EXERCISE INSTRUCTIONS:
Rename "link" to "hyperlink" in everything from the line containing "Task: Click the red" down to the line containing "Click the Size", and reproduce those lines with nothing else changed.

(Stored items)
§

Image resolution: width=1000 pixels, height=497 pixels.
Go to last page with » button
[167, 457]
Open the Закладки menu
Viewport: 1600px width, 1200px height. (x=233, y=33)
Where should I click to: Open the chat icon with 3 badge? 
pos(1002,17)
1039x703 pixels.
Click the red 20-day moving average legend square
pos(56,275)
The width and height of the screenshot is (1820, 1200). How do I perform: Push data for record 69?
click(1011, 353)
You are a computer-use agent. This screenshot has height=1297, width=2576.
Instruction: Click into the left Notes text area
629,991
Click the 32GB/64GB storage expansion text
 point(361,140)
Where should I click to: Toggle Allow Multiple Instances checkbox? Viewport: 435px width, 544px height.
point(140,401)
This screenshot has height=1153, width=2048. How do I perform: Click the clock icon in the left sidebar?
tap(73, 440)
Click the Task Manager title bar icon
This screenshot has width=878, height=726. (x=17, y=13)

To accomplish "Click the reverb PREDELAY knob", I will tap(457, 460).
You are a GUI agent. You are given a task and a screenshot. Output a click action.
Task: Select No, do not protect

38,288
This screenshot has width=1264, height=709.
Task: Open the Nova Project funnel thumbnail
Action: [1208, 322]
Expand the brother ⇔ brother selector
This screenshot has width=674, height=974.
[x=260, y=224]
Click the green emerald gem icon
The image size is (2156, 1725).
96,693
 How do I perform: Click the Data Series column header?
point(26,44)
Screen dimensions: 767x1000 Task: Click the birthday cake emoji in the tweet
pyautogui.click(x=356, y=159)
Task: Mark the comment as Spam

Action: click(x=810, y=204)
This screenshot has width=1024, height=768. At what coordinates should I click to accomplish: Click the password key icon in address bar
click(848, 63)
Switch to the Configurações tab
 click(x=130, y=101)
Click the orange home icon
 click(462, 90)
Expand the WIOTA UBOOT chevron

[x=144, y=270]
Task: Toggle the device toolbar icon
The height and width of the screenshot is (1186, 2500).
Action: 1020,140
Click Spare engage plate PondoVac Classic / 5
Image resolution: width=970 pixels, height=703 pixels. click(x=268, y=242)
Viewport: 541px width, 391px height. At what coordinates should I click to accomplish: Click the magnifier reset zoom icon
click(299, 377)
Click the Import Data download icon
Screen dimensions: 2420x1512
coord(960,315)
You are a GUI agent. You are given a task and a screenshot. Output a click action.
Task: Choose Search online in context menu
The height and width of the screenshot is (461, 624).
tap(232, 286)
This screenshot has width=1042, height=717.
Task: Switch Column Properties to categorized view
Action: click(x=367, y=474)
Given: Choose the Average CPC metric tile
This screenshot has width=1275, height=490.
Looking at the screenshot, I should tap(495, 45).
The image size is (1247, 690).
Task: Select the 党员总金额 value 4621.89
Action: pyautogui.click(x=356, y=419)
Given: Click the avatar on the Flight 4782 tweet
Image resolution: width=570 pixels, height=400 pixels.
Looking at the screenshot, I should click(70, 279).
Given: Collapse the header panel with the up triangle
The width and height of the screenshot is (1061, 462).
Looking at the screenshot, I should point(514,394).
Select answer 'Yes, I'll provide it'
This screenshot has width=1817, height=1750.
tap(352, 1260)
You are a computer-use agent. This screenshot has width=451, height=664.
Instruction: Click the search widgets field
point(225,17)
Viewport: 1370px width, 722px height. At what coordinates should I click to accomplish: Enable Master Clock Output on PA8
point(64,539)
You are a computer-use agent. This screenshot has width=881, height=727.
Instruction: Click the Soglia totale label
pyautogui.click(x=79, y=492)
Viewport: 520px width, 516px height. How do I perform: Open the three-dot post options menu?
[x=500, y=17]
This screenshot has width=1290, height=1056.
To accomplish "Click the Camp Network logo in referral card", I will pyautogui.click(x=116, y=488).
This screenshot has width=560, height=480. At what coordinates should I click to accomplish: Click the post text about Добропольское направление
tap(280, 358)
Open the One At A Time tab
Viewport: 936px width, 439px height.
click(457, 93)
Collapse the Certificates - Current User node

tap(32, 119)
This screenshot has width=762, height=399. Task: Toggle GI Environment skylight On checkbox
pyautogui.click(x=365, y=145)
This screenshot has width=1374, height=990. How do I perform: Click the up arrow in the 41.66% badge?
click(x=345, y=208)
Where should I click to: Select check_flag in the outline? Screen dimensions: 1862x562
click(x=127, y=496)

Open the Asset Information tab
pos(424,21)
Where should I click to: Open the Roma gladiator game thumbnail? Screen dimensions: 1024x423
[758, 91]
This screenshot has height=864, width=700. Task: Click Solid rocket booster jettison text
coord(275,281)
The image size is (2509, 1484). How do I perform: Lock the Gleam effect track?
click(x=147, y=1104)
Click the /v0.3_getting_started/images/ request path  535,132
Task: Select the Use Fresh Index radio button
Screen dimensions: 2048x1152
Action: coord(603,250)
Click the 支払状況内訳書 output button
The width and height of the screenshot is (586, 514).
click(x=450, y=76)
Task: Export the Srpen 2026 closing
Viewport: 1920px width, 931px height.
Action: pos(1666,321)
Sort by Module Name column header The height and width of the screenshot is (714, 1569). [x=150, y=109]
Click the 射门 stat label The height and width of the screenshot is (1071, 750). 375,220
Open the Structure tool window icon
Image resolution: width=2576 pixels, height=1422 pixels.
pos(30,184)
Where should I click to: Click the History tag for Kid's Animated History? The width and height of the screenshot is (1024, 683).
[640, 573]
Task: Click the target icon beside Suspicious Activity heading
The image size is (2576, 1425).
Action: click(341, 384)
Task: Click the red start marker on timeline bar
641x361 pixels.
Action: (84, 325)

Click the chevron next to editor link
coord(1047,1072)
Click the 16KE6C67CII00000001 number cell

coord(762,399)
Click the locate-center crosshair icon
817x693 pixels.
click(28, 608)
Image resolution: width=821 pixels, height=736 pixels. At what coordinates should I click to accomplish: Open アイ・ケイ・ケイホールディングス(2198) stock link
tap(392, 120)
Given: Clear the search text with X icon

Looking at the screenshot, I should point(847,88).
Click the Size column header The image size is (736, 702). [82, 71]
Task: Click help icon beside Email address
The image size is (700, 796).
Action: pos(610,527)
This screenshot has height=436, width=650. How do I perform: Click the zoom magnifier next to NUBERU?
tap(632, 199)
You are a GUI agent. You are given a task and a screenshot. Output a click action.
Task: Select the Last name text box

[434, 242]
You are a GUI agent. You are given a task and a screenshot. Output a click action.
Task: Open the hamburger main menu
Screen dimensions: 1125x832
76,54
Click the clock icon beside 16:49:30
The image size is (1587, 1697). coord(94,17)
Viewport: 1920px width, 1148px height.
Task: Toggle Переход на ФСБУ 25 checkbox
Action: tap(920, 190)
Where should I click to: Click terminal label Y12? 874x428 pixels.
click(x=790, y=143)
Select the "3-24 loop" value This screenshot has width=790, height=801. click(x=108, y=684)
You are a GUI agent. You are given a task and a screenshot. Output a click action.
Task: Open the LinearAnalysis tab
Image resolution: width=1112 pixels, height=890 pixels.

§

THE SOLUTION:
Task: Click the red start marker on timeline bar
641x361 pixels.
Action: (84, 325)

Click the chevron next to editor hyperlink
coord(1047,1072)
Click the 16KE6C67CII00000001 number cell

coord(762,399)
Click the locate-center crosshair icon
817x693 pixels.
click(28, 608)
Image resolution: width=821 pixels, height=736 pixels. At what coordinates should I click to accomplish: Open アイ・ケイ・ケイホールディングス(2198) stock hyperlink
tap(392, 120)
Given: Clear the search text with X icon

Looking at the screenshot, I should point(847,88).
Click the Size column header The image size is (736, 702). [82, 71]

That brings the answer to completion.